◆ TASK GOAL
The required output is the exact text of the lines from the line containing "Task: Enable the Pflichtfeld checkbox" through the final line below, inclusive, without pictures.
══ MATERIAL PROVIDED ══
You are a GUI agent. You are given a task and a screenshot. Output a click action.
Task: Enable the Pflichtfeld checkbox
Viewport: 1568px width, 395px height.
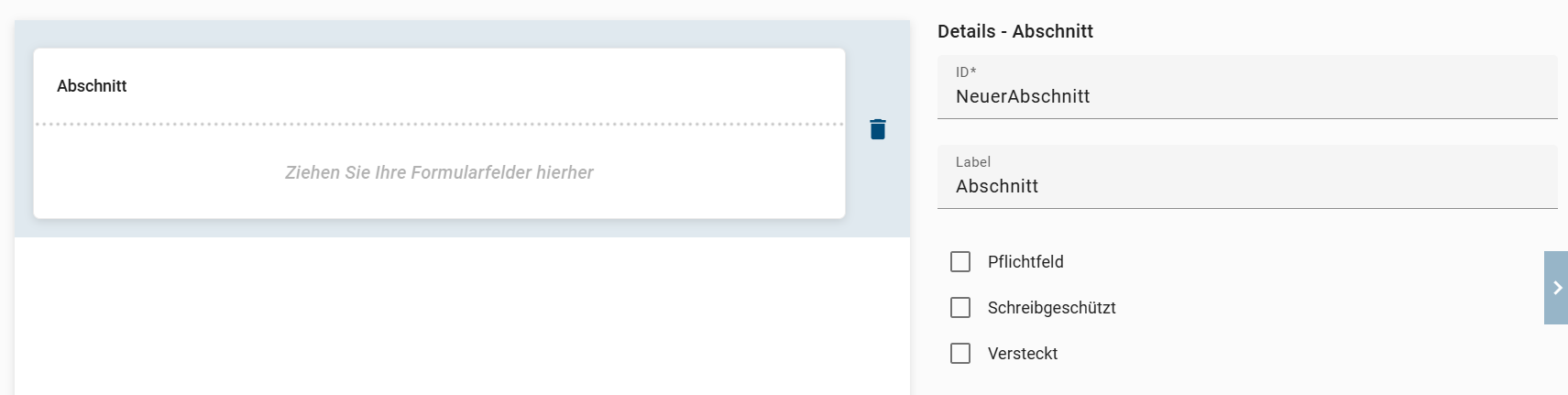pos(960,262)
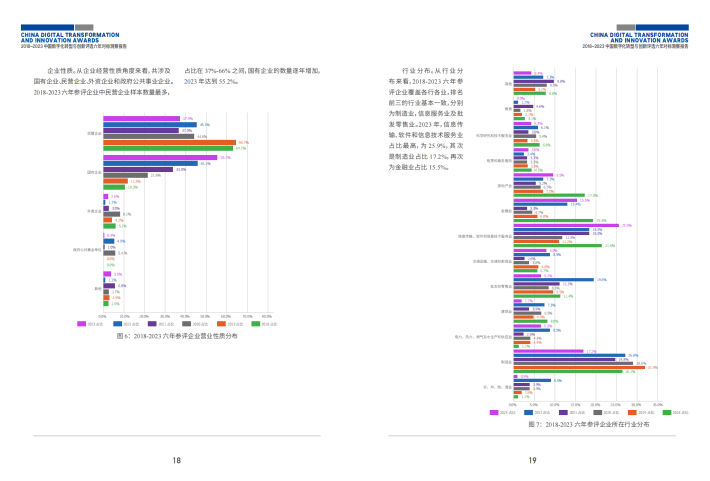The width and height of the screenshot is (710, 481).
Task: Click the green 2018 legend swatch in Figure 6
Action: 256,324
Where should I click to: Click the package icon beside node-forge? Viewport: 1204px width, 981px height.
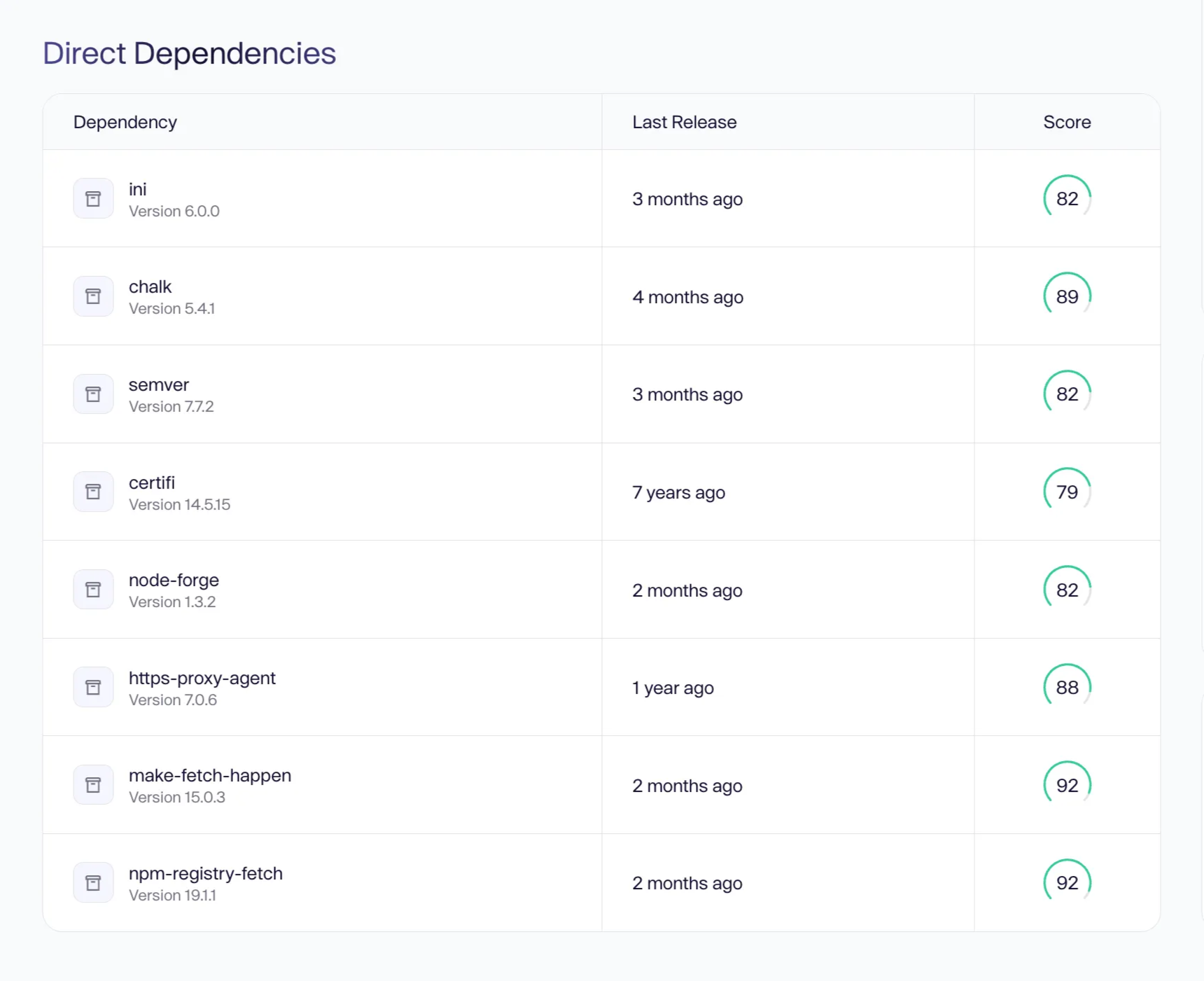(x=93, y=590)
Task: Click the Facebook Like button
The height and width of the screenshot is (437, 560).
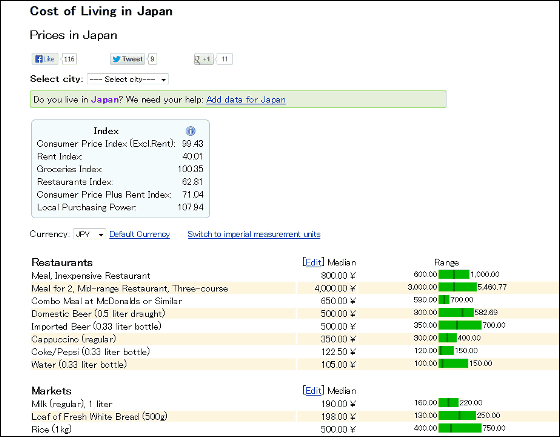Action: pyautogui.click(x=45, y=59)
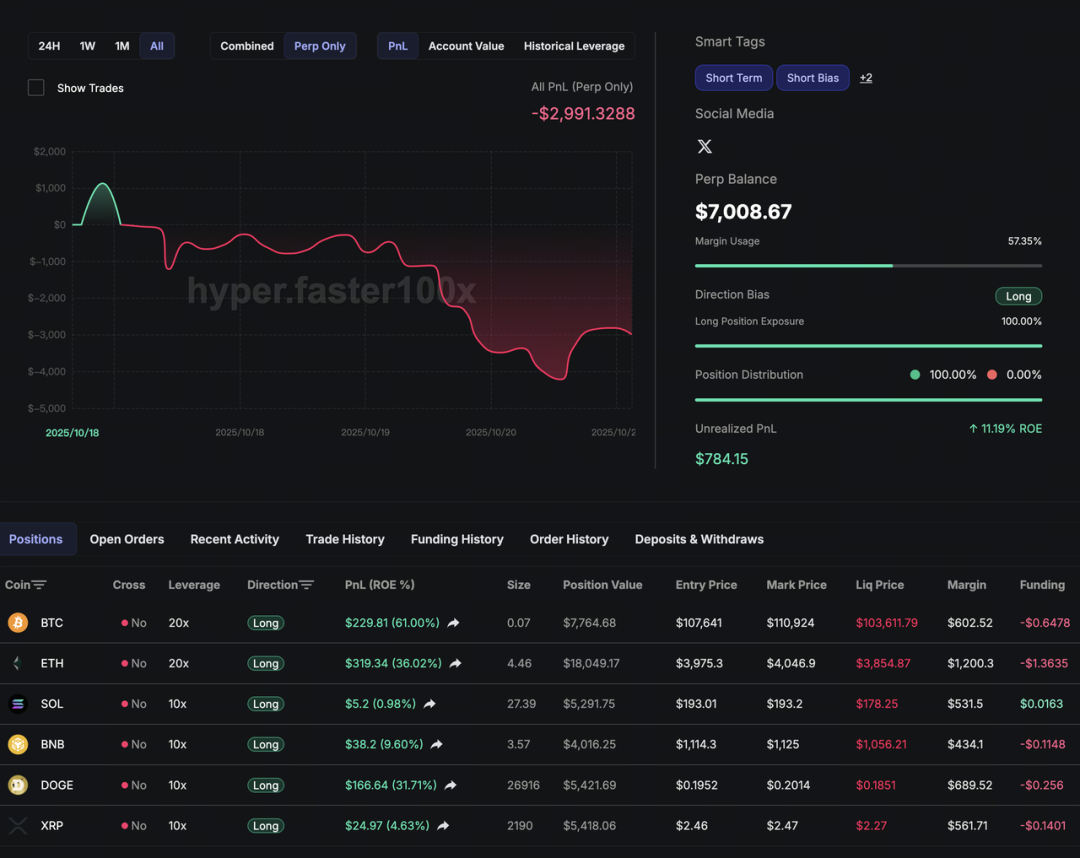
═══
◆ RESULT OF THE TASK
Task: Enable the Pflichtfeld checkbox
Viewport: 1568px width, 395px height.
pos(960,262)
The width and height of the screenshot is (710, 481).
Task: Click the green 2018 legend swatch in Figure 6
Action: 256,324
Where should I click to: Click the package icon beside node-forge? Viewport: 1204px width, 981px height.
(x=93, y=590)
Task: Click the Facebook Like button
The height and width of the screenshot is (437, 560).
Action: pyautogui.click(x=45, y=59)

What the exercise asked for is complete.